Пока мы говорили, мамуля моя распалялась все больше, если такое вообще возможно, ведь мы-то говорили о том, что никакого отношения не имело к тому единственно важному, о чем она только и способна была думать и разговора о чем она еще даже не начинала.
– Вида! Не отвлекайся! Ты собираешься остаться и сделать ЭМБ?
– Да. Обязательно, я обещаю. А сейчас, пожалуйста, мам. Пожалуйста. Только-только умер друг, лучше которого у меня не было. И прямо сейчас я не желаю об этом говорить. Я скоро приду и поговорю с тобой. А прямо сейчас я просто не могу…
– Я чуть с ума не сошла от волнения, – завелась она.
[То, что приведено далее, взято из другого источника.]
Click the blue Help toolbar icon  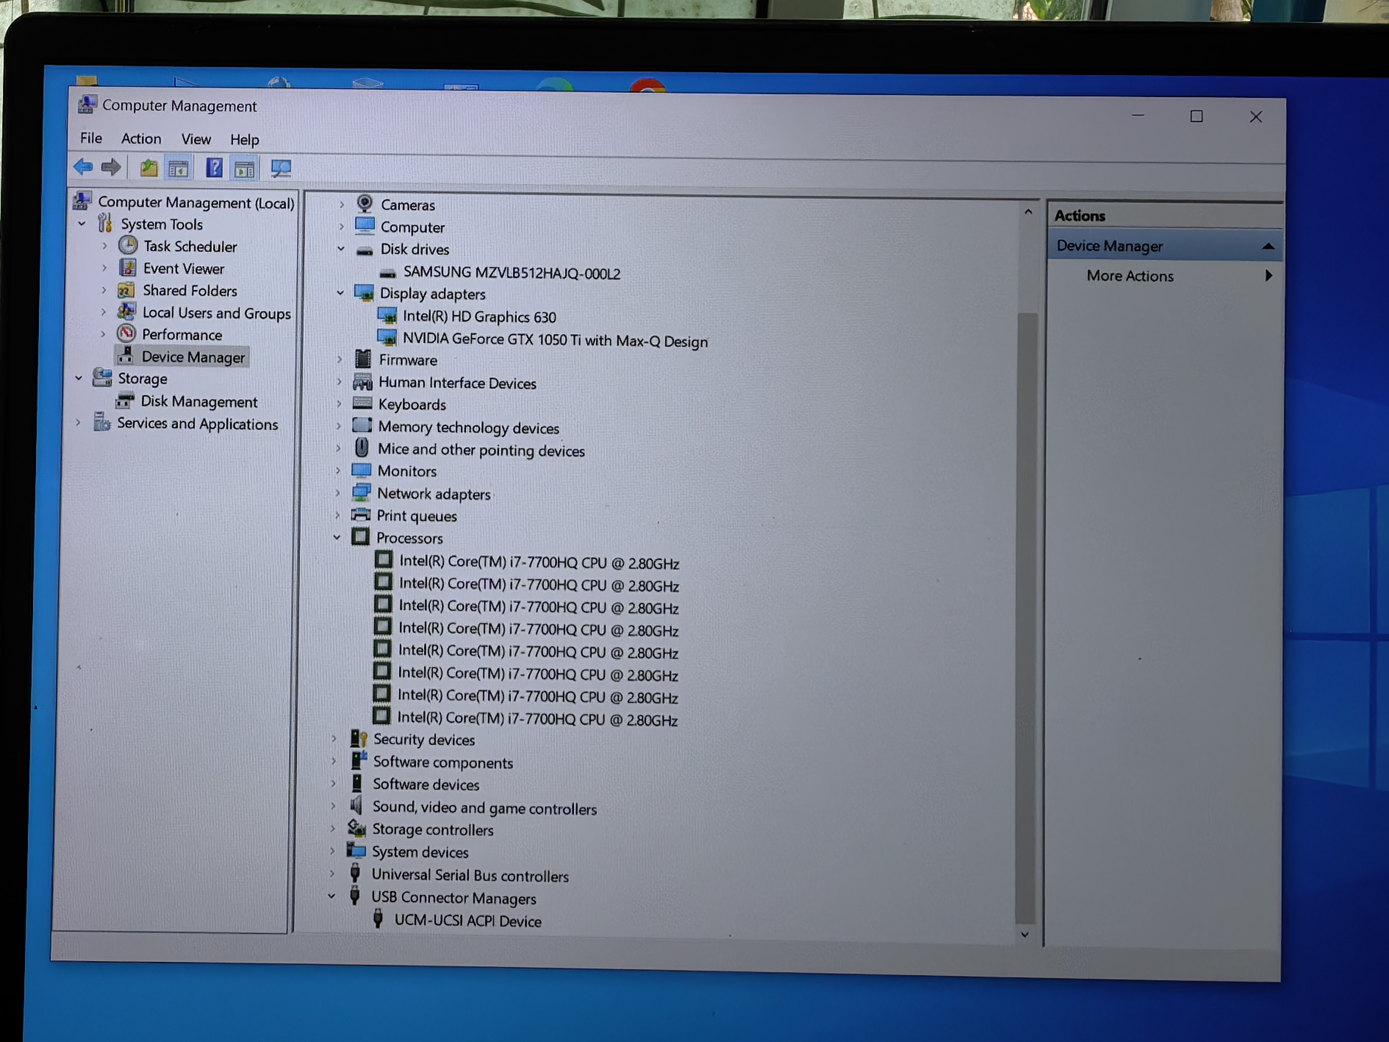pos(214,168)
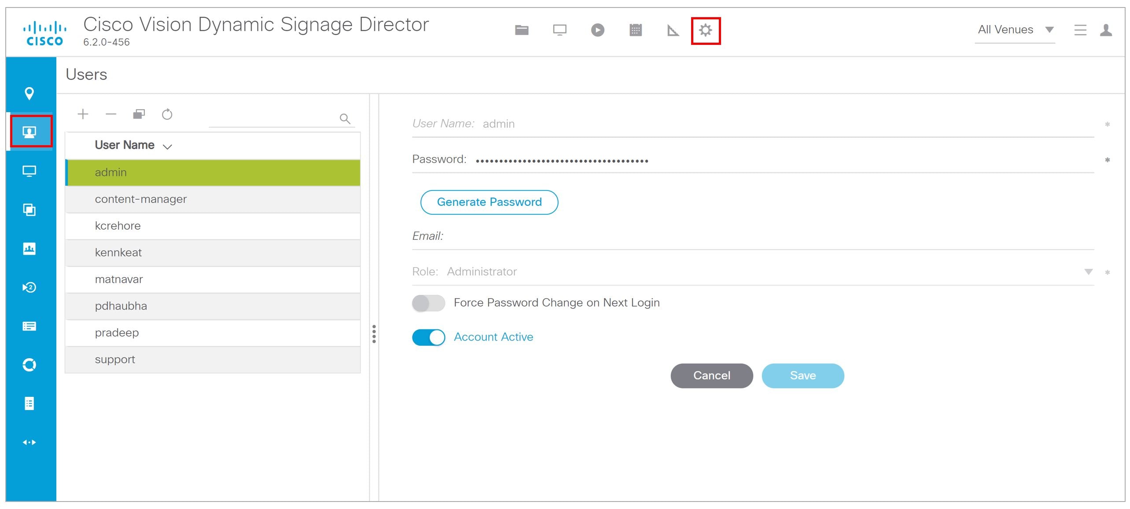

И Виктор словно привстал (но лишь фигурально выражаясь, потому как на самом деле его высоченное тело продолжало сидеть на ступеньках) и произнес кое-что по-настоящему доблестное.
– Вы, очевидно, – произнес он, – не расслышали, что Вида сказала. Она сказала, что только-только умер ее лучший друг и сейчас она беседовать не хочет.
Поразительно, но моя мать аж на два шага попятилась.
Довольно долго она просто смотрела, не отрываясь. Глаза у нее сузились больше обычного.
Потом выговорила, обращаясь ко мне:
– Я сейчас уйду обратно домой, но буду ожидать, что и ты вскоре заявишься.
– Как сказать, не знаю, сколько это времени займет. Ведь прежде мне никогда не доводилось передавать мертвое тело медэксперту. Но, когда закончу, я приду.
Она повернулась, уходя.
– Мам, – позвала я, и она обернулась. – Вот. У меня есть кое-что для тебя. – Я порылась в чемоданчике и вручила ей открытку.
Она дважды повертела ее в руках:
– На ней ничего нет.
– Не смогла сообразить, что написать.
– О-о. Ладно. Спасибо, в общем-то.
После чего пошла в дом.
Я сидела, не сводя глаз с пустого места, где только что стояла мать. Была поражена молчанием и признательна за него.
– Вот, это была моя мать, – сказала я.
– Да-а. Просек.
– А ты был и вправду хорош. Ты ей не дал поизмываться над собой.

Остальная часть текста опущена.